Axel sighed again. “Now why did you have to go and ruin my shirt?” He pulled at the material, which came away from his chest with a wet suction sound. “And I don’t say things I don’t mean. You know that.”
She stared at him. “So when you said I can’t cook worth a damn…”
“Yeah, I meant it.”
At her shocked, hurt expression, he grimaced, then put his hands on her arms. “But I think you’re amazing outdoors. Does that count? I love the way you can name all the trees and flowers and shit. And then there’s how you always know where you’re going. You never get lost.”
“You’re just jealous.”
“Maybe.” Axel headed toward the, table and without a care, began to empty his pockets. Penknife, loose change, fish hook, nail, gum…
“Hey, what are you doing?”
“Unloading.”
“Whoa. Stop right there, bud.”
He arched a brow, smiling at her-that contagious smile-but Marilee resisted like a champ.
Instead, she pointed at him with the wooden spoon again, her expression fierce, like a den mother, like a housekeeper at the end of her rope. “When we have guests, you’re not supposed to treat this place like it’s your house.”

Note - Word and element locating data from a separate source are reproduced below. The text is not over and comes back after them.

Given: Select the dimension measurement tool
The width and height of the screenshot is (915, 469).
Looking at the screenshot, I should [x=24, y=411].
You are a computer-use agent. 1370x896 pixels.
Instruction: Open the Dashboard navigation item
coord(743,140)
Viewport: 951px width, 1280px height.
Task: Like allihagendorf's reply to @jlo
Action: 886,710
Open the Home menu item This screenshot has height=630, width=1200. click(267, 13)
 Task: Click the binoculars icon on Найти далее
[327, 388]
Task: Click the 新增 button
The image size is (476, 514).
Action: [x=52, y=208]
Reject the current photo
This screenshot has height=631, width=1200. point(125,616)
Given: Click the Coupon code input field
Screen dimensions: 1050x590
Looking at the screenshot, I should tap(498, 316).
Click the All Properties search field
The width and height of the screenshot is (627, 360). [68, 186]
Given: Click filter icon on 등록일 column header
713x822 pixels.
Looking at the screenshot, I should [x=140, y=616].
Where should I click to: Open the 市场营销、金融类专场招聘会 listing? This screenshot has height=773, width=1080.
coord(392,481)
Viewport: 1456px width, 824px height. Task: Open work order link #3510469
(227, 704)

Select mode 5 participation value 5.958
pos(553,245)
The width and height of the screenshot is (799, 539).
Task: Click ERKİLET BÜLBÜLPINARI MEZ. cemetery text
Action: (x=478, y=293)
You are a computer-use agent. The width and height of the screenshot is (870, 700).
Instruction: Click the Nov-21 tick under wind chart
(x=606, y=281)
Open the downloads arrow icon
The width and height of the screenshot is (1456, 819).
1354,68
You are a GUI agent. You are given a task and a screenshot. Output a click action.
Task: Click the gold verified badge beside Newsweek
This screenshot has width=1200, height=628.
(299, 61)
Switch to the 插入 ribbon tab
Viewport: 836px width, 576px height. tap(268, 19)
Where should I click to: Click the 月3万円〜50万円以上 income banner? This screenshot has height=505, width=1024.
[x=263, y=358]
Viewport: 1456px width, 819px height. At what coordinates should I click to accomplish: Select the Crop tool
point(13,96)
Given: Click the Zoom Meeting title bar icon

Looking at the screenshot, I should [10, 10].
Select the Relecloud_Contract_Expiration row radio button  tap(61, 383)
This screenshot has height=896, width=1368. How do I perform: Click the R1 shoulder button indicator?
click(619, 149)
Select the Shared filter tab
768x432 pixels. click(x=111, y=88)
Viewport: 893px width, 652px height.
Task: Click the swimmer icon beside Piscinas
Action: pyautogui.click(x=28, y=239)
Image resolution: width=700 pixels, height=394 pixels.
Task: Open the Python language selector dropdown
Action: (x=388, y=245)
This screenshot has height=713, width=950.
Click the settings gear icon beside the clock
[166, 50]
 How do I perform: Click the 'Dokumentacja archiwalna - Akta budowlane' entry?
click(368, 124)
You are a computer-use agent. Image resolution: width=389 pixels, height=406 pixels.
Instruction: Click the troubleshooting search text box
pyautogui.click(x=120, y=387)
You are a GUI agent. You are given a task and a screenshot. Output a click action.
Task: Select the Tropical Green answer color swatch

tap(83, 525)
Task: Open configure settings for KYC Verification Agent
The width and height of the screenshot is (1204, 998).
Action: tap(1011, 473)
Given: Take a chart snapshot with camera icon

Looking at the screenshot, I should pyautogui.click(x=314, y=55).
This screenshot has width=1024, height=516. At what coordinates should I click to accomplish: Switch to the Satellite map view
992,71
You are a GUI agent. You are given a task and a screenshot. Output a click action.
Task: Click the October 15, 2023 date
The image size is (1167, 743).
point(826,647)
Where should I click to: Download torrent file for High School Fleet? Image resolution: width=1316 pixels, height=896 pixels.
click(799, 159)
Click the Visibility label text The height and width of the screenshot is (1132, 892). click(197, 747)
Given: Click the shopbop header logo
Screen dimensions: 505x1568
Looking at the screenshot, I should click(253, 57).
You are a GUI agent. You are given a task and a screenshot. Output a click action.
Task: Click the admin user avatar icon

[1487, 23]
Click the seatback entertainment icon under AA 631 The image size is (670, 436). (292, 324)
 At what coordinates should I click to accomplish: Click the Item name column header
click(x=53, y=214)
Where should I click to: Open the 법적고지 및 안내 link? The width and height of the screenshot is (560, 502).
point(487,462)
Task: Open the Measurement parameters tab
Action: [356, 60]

“Oh. Yeah. Forgot, sorry.” Reversing his progress with a bit of a sheepish smile, he scooped everything back into his pockets. “See? All cleaned up now.”
“Yeah, I see. I see that you forgot to wipe your boots again.”
He looked at the floor and winced.
So had I, because we’d all tracked in some mud.
“We have guests?” I asked.
“Oh.” Marilee shot Axel one of her long looks, which made me very curious and very uneasy at the same time. “I meant you two, of course.”
Axel moved to the refrigerator, and my gaze followed. I realized I could see right through it, to all the food on the inside, which made my mouth water.
No, I was not going to get distracted by food, no matter how much I was starving.
“Don’t open that,” Marilee said to Axel. “We don’t know how long the power’ll be out.”
“They’re hungry.” Ignoring her command, he began filling his arms with bread, butter, apples, oranges, cheese and crackers.
My stomach growled loudly.
“Food first, and then a change?” Kellan asked me.
“What are you going to change?” Axel asked, craning his neck toward us.
Marilee shoved him, and he pulled his lower lip into his mouth.
“I meant her clothes,” Kellan said, watching the exchange with as much curiosity as I was. “She needs to change her clothes.”
“Right. Her clothes.” Axel smacked his forehead. “That’s what I meant, too, dude.”
Marilee glanced at him with some sort of warning in her gaze, and he just lifted a shoulder. “Sorry,” he muttered. “Slow sometimes, is all.”
Marilee began to slice up the cheese and apples, using choppy gestures that had me seriously concerned for her fingers, at least until Axel pushed her aside and took over, utilizing the knife like a culinary chef, his movements so fast that his hands blurred.
His talent was clear, and a bit startling, given that I’d pegged him as slow and inept, but apparently there were some things he could do, and do well.
That one of those things was wield a knife somehow didn’t make me feel much better.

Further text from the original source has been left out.